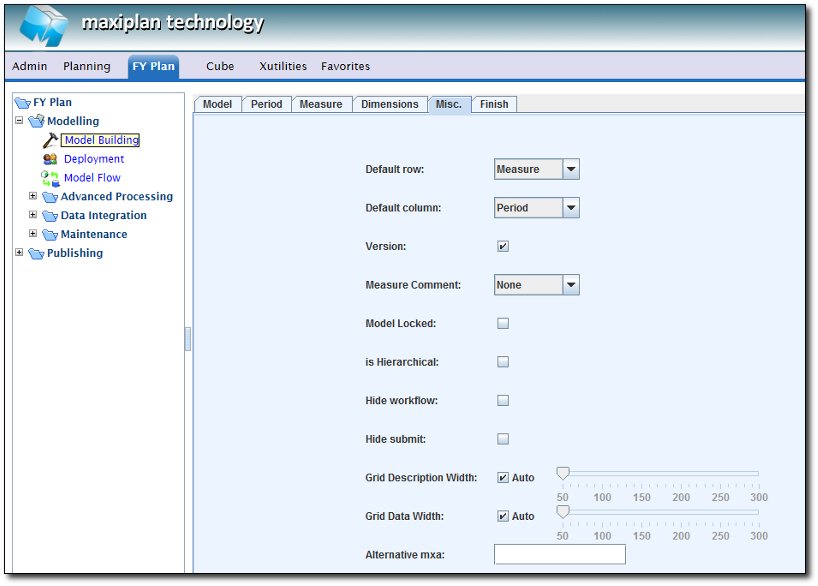
Task: Select the Model Flow link
Action: [92, 178]
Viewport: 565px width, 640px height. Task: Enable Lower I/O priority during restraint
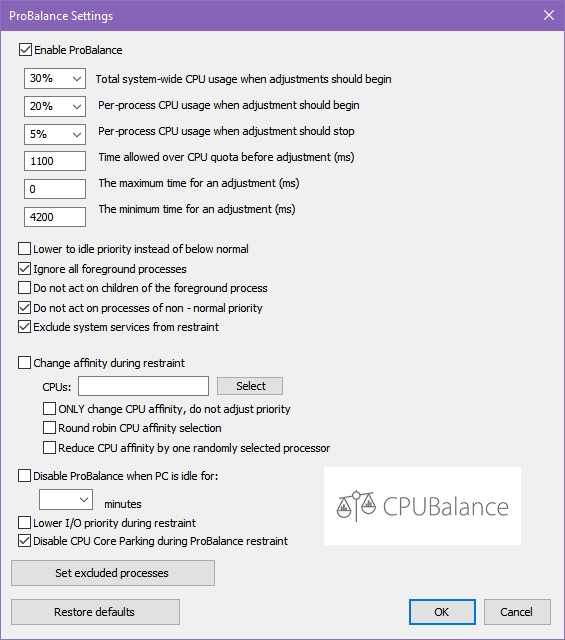coord(24,522)
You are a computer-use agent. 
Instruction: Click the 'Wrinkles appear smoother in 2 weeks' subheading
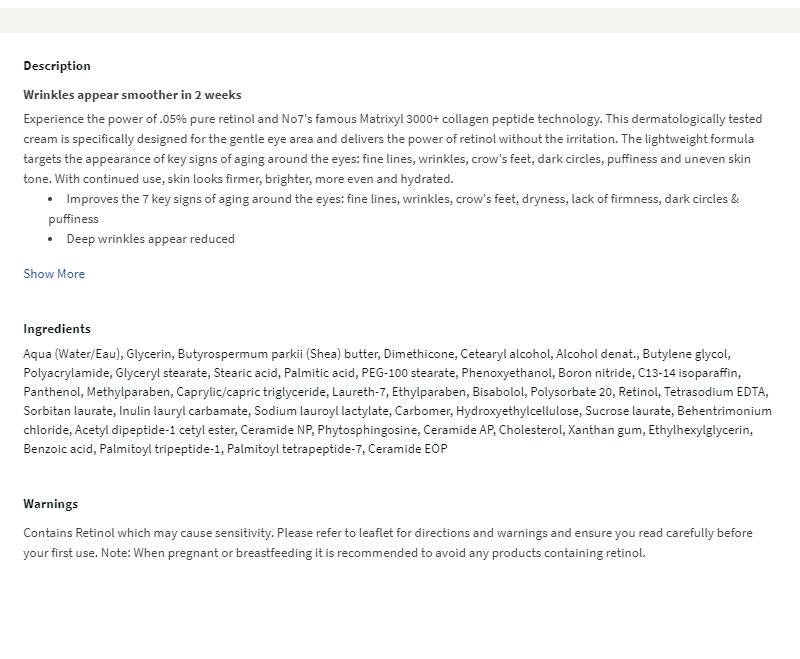(132, 95)
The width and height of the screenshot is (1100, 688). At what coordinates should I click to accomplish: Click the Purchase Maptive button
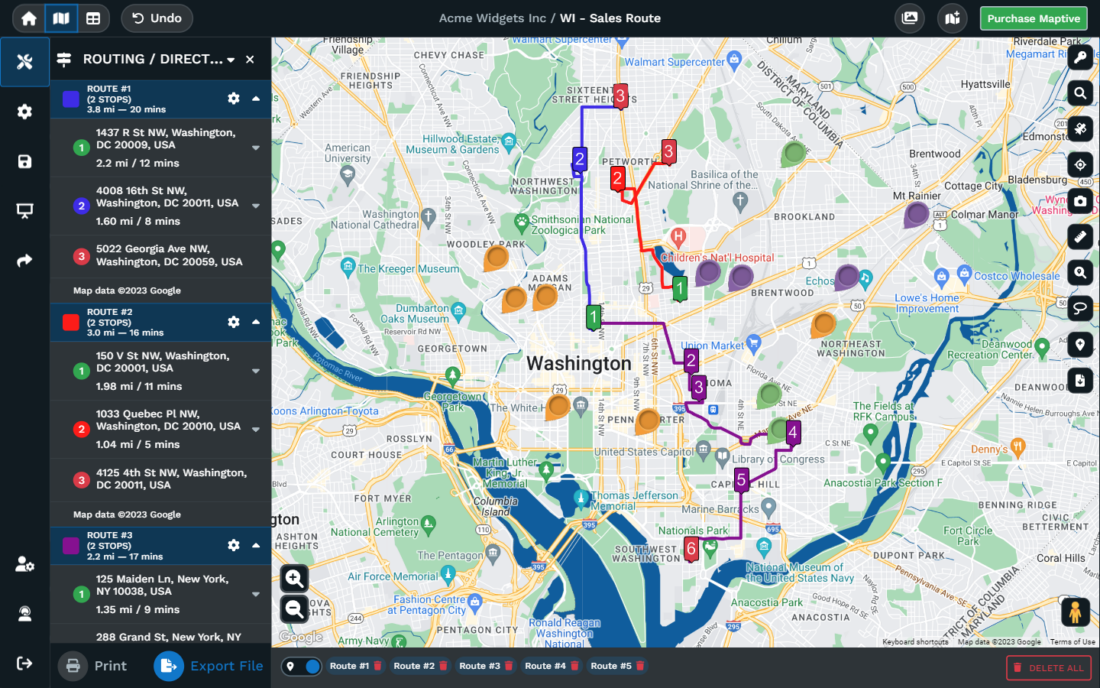click(x=1033, y=18)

» Your goal
The result should be a transcript of the lines from the line containing "Instruction: Click the" through the end of the listing above, exact, inclusive, and without pictures.

» Task output
Instruction: Click the 'Wrinkles appear smoother in 2 weeks' subheading
(132, 95)
The width and height of the screenshot is (1100, 688). At what coordinates should I click to accomplish: Click the Purchase Maptive button
click(x=1033, y=18)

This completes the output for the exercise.